The rfPhoenix supports operations using requiring three register read ports whereas Nyuzi supports only two. Supporting three ports adds pressure to increase the size of instructions, consequently rfPhoenix has 40-bit instructions compared to Nyuzi's 32.
rfPhoenix has a 64-entry register file. The register spec needs an extra bit per register specified then. This also increases the pressure to use a wider instruction format. There is minimal benefit to scalar operations for increasing the register file to 64 entries instead of 32. There may be somewhat more benefit for vector operations.
The rfPhoenix uses fused compare-and-branch instructions whereas the Nyuzi uses a branch zero-non zero approach. The fused compare and branch helps make up some of the loss of code density for a wider instruction since it eliminates compares from the instruction stream.
rfPhoenix uses postfix immediate extensions to extend immediate constants. Nyuzi uses separate load hi instructions and additional registers. rfPhoenix's postfixes help increase code density and do not require using additional registers. The postfix immediate can also be applied to a wide range of instructions. The instruction and postfix are read as a single unit.
Instruction cache misses do not stall other threads from proceeding. Only the thread that missed stalls until the cache is loaded.
Floating point operations are now fully pipelined. The FMA requires eight clock cycles to perform. Some out-of-order execution of instructions is supported. Instructions for a particular thread will be performed in-order. However between threads instructions may execute out of order with respect to the order they were queued.
The register file contains 1024 32-bit registers to support 64 registers for 16 threads. Since there are that many vector register which are 512-bits in size, the register file is quite large. It consumes about 100 block rams. The author wanted a design supporting more than the usual 32 registers. The author would have preferred 128 registers but there is no easy way to encode that many in the ISA and still keep instructions a reasonable size.
The author would say the registers are general purpose in nature but the typical ABI specifies specific register usages. The first 32 registers are general purpose, the remaining registers have an assortment of uses including vector mask registers, alternate stack pointers, and link registers. These other registers are implemented as part of the general register file so that existing instructions may be applied to them. In a pinch vector mask registers may be used as general purpose registers. There are also eight registers with unassigned usage. They may be used for floating-point for instance.
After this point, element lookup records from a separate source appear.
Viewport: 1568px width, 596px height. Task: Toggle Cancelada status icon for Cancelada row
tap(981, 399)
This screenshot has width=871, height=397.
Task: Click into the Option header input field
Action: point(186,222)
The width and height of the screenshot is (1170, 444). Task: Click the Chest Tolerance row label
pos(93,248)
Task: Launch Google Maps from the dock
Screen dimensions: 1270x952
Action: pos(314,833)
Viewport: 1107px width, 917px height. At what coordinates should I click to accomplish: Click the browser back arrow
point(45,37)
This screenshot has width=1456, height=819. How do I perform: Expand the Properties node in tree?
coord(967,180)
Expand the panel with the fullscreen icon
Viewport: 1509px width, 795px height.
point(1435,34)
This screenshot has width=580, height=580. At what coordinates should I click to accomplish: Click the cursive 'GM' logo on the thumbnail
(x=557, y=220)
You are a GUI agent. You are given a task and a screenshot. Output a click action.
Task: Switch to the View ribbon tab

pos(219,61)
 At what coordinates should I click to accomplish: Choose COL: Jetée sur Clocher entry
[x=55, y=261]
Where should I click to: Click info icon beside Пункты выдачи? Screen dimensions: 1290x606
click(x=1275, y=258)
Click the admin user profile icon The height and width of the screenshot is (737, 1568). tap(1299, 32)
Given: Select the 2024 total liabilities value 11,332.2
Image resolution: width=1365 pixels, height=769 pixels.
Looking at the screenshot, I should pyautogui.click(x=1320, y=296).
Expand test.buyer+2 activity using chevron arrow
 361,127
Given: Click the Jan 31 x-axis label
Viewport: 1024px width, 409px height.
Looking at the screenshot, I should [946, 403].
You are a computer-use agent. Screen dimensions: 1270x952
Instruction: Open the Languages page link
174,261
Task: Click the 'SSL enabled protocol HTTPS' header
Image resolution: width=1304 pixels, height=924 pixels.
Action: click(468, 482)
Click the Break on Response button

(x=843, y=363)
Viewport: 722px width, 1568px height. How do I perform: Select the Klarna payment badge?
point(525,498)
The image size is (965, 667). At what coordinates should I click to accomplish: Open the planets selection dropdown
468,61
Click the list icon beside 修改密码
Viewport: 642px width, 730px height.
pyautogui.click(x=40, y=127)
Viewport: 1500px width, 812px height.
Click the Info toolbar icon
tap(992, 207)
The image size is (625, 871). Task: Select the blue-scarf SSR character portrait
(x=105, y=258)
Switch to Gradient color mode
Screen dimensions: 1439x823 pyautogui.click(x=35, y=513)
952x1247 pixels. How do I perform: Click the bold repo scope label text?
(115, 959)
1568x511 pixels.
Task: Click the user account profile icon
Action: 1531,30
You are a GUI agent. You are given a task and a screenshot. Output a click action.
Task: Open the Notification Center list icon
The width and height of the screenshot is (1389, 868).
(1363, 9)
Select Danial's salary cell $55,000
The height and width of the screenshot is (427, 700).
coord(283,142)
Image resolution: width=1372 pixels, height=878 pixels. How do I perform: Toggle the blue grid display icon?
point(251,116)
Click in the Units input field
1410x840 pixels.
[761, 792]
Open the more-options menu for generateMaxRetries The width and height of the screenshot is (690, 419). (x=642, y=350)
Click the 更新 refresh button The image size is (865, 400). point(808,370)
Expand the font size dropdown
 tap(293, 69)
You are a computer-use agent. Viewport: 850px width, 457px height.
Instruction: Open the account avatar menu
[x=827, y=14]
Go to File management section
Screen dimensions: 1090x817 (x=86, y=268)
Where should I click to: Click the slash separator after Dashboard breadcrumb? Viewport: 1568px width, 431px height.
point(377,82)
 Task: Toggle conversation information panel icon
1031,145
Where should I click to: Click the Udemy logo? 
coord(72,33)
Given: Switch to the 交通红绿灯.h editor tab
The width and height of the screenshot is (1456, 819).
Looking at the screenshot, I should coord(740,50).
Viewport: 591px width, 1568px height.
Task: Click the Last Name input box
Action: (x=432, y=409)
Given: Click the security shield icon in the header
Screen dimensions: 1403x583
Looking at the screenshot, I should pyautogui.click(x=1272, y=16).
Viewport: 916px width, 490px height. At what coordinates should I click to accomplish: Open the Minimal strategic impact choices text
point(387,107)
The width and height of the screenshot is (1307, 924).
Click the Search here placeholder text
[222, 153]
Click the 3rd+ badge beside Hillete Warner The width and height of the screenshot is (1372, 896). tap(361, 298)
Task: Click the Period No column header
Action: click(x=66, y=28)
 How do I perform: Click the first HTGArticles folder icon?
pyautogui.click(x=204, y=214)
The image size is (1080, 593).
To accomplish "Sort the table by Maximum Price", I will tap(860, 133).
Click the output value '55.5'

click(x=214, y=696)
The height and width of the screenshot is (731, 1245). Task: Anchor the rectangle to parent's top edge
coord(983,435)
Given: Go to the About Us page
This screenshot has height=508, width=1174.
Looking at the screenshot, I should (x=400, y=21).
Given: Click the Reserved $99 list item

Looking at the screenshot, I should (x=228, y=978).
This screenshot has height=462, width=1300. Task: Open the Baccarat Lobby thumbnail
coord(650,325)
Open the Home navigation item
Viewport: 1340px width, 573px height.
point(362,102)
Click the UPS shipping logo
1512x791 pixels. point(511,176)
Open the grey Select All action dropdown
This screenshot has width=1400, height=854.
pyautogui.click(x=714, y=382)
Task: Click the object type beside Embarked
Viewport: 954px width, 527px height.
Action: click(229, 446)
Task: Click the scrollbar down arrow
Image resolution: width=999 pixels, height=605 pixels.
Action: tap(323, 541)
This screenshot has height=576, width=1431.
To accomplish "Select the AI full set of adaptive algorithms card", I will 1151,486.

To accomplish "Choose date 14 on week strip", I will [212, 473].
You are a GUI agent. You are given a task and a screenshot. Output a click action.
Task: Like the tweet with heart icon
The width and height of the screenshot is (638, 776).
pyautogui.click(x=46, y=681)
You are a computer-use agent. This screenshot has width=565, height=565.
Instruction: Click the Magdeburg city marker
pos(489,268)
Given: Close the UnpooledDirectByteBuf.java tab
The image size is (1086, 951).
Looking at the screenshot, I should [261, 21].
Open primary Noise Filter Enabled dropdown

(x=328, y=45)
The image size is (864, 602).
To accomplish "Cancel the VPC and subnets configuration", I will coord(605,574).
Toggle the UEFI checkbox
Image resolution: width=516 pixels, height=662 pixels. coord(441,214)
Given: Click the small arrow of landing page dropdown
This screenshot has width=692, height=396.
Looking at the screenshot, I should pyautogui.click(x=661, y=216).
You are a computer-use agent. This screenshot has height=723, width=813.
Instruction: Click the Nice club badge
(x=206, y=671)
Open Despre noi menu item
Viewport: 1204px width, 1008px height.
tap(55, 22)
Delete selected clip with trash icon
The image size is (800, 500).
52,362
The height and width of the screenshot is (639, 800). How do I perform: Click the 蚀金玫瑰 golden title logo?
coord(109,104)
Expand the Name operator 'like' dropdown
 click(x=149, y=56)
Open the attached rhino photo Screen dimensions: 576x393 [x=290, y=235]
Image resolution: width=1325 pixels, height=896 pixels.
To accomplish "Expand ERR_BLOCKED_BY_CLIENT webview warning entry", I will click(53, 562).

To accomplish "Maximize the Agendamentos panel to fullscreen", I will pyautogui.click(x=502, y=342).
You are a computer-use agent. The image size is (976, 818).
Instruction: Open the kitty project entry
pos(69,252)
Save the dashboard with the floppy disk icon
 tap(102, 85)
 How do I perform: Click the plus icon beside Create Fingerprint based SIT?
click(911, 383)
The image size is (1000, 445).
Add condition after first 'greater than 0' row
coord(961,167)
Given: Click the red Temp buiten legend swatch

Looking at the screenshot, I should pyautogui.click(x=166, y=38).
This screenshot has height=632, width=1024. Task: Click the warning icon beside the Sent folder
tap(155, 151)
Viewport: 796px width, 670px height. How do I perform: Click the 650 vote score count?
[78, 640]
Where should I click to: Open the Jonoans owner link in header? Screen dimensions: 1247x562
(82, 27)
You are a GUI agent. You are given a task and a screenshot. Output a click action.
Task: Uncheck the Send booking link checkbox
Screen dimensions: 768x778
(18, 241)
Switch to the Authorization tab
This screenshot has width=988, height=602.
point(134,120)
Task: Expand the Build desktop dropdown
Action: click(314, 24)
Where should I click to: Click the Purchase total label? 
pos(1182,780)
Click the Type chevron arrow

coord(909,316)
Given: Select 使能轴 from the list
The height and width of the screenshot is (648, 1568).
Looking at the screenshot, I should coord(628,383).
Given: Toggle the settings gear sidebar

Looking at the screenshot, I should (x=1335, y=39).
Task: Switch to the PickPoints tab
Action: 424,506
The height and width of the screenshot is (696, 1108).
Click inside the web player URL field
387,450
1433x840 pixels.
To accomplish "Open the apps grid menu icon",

Vector mask registers are special in that they may be used to mask vector operations and are specified with a four-bit field in the instruction.
Basic ALU and shift operations are supported. Integer operations have register-register and register-immediate forms.
Fused multiply and add instructions make up most of the floating-point capabilities. Internal to the core, there are no independant add, subtract or multiply operations. FADD, FSUB, and FMUL use the FMA component with values set appropriately. There is no hardware divide operation. There is a reciprocal estimate function accurate to about eight bits. There is also a reciprocal square-root estimate function.
16-bit immediate values are supported directly in instructions. 32-bit immediates are created using an immediate postfix instruction. The postfix instruction may be applied to extend the addressing range of load and store operations.
Register specifications are six bit with an additional bit indicating the use of a vector or scaler register.
Because the instruction format is wide enough to support it, branches use a compare-and-branch approach. Two registers are compared then a branch takes place according to a selected condition. Comparing branches eliminate compares from the instruction stream. It is really a fused instruction operation.
Gathering loads and scattering stores are supported. Gather and scatter operations support only a tetra-byte size. Other load and store operations support byte, wyde and tetra sizes. Loads may automatically sign or zero extend to the machine's width.
Memory operations make use of a 10-bit address space identifier, ASID. Each thread may have its own ASID.
Still in the early stages of development there is little software for the core. There is a version of the vasm assembler that supports some of the instruction set, but it is still under construction.